Exercise instructions> From the records below, copy out exactly the lines from the one containing "Click the Falcon Heights label on the map" to the one containing "Click the $18,937 value label", both included. Add nothing else.

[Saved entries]
Content starts
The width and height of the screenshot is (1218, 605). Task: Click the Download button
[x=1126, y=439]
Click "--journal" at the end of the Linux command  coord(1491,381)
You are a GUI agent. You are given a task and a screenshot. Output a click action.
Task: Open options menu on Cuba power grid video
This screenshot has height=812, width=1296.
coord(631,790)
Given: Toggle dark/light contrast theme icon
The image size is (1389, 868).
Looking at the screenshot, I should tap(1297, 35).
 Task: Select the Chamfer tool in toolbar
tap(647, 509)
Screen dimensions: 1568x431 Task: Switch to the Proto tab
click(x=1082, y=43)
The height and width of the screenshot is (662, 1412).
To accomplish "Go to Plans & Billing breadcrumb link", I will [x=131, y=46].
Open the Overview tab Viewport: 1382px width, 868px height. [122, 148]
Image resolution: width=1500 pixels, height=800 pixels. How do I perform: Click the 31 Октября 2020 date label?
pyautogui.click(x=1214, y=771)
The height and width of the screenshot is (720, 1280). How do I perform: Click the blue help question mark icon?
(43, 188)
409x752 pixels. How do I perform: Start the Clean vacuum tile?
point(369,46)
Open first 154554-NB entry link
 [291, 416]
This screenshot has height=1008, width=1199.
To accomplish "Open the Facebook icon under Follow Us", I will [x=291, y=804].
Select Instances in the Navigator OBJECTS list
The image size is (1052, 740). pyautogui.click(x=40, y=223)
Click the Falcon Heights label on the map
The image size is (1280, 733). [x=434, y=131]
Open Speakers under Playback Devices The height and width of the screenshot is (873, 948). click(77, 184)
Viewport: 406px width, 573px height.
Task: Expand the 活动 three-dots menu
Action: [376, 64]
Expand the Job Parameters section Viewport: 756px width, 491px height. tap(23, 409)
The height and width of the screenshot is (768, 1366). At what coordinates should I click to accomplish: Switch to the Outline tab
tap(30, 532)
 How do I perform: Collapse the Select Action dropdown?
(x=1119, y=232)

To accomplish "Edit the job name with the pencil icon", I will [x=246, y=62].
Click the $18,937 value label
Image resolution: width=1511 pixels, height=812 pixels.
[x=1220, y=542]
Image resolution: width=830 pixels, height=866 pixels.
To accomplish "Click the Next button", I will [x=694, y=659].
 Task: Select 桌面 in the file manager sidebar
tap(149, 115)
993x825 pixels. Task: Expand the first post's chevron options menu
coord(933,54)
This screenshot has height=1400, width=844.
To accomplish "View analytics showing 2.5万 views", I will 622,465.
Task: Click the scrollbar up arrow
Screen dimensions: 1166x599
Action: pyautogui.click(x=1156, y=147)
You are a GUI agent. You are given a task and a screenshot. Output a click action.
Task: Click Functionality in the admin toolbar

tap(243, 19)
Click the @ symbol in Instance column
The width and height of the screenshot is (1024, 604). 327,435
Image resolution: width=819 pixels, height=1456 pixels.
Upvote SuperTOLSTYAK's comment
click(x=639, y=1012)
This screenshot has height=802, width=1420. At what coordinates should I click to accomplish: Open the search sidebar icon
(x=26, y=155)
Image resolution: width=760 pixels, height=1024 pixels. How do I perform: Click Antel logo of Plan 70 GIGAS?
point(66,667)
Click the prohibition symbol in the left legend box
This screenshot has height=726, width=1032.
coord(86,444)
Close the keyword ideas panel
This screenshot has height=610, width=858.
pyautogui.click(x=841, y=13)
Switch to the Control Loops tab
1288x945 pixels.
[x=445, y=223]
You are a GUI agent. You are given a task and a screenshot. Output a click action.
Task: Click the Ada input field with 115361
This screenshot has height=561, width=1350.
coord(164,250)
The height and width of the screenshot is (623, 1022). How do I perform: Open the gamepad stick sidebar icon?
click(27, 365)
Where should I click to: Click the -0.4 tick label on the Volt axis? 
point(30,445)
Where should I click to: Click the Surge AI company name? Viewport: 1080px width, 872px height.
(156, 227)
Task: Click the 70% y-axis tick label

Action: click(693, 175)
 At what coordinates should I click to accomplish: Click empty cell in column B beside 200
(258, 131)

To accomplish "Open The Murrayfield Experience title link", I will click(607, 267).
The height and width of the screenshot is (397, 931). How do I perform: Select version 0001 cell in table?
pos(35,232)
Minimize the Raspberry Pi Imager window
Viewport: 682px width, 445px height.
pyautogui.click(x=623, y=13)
Content ends
Output of the task>
Click the Falcon Heights label on the map
The image size is (1280, 733). [x=434, y=131]
Open Speakers under Playback Devices The height and width of the screenshot is (873, 948). click(77, 184)
Viewport: 406px width, 573px height.
Task: Expand the 活动 three-dots menu
Action: [376, 64]
Expand the Job Parameters section Viewport: 756px width, 491px height. tap(23, 409)
The height and width of the screenshot is (768, 1366). At what coordinates should I click to accomplish: Switch to the Outline tab
tap(30, 532)
 How do I perform: Collapse the Select Action dropdown?
(x=1119, y=232)

To accomplish "Edit the job name with the pencil icon", I will [x=246, y=62].
Click the $18,937 value label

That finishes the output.